Exact copies of the lines below are the goal; any images in them are dropped.

## Stored records
○ ○ ○ ○ ○
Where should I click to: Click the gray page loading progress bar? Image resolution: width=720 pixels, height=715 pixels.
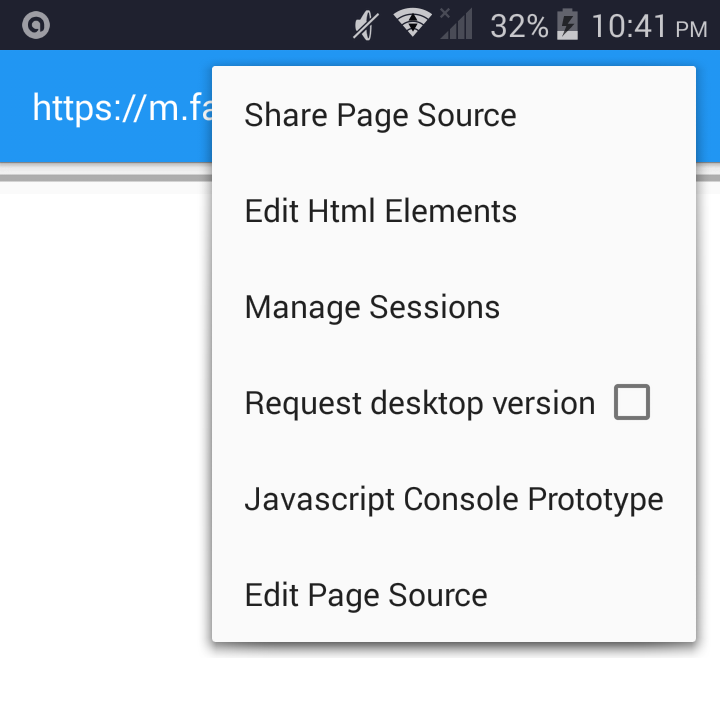pos(100,178)
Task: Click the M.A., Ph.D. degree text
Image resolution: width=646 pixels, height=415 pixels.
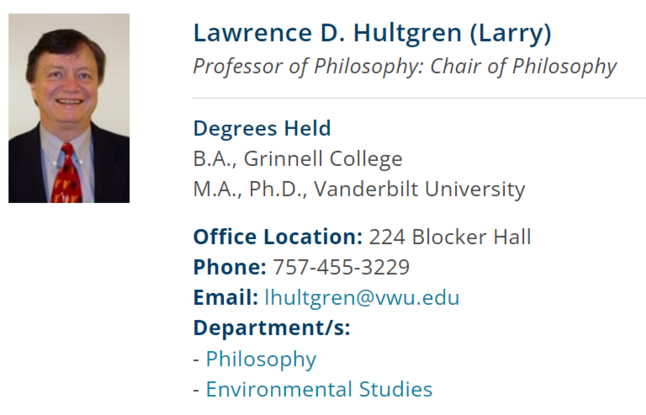Action: tap(250, 190)
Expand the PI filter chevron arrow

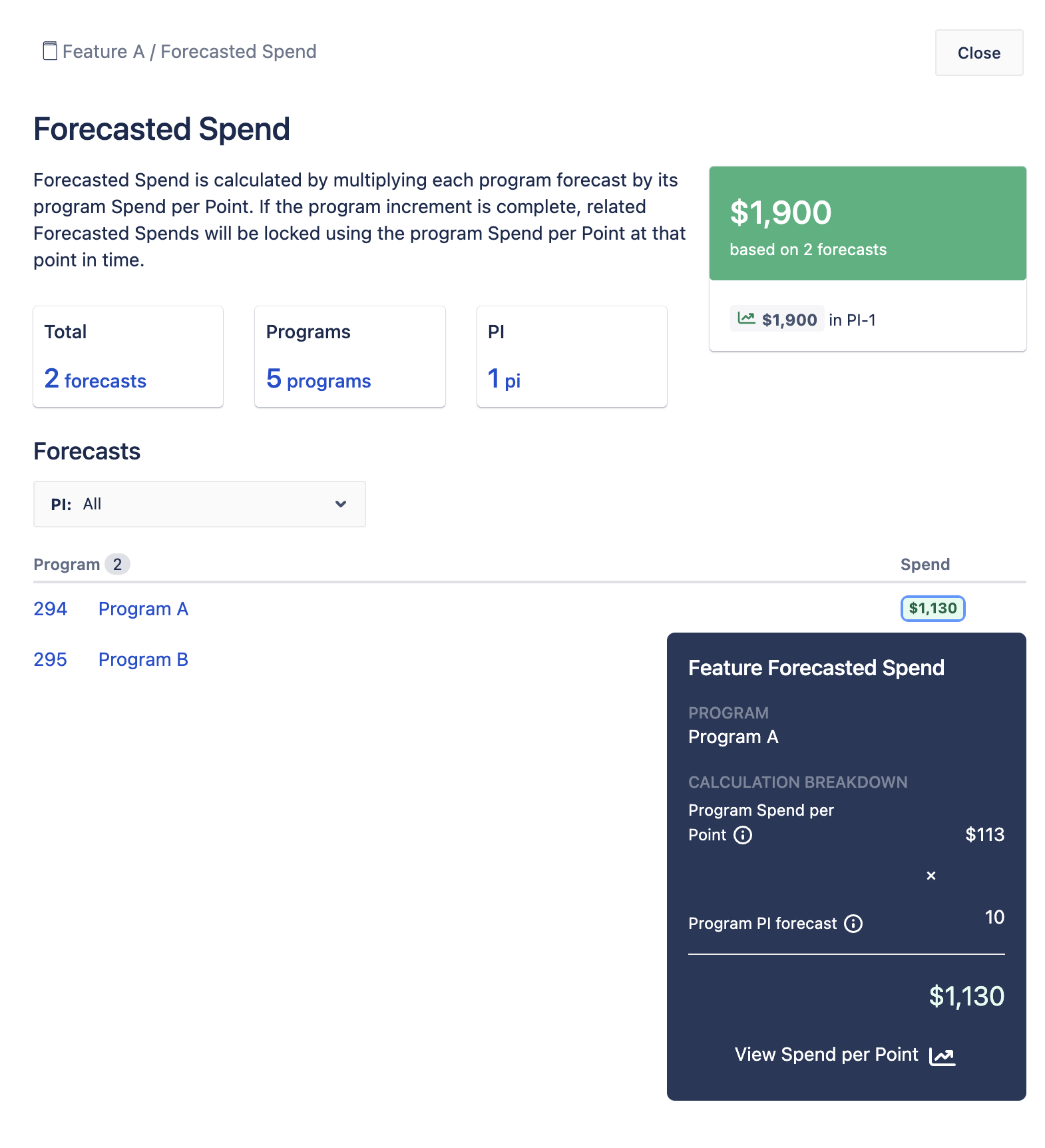(x=341, y=504)
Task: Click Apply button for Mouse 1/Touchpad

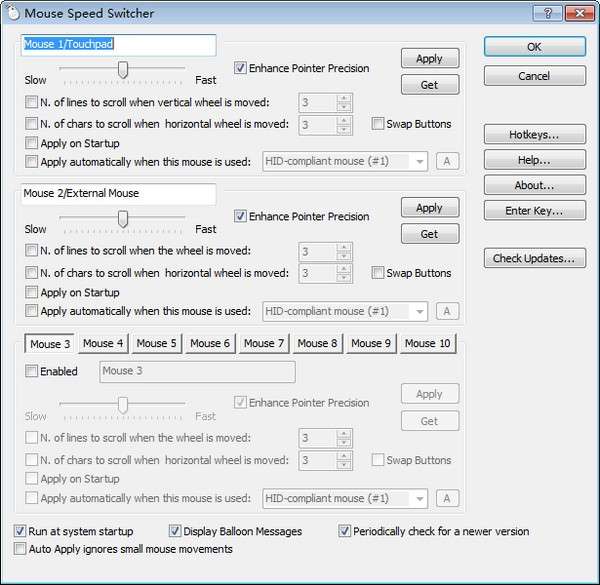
○ ○ ○ ○ ○
## Result of this task
Where should I click to: Click the gray page loading progress bar? Image resolution: width=720 pixels, height=715 pixels.
pos(100,178)
Task: Click the M.A., Ph.D. degree text
Image resolution: width=646 pixels, height=415 pixels.
Action: tap(250, 190)
Expand the PI filter chevron arrow

(x=341, y=504)
Task: Click Apply button for Mouse 1/Touchpad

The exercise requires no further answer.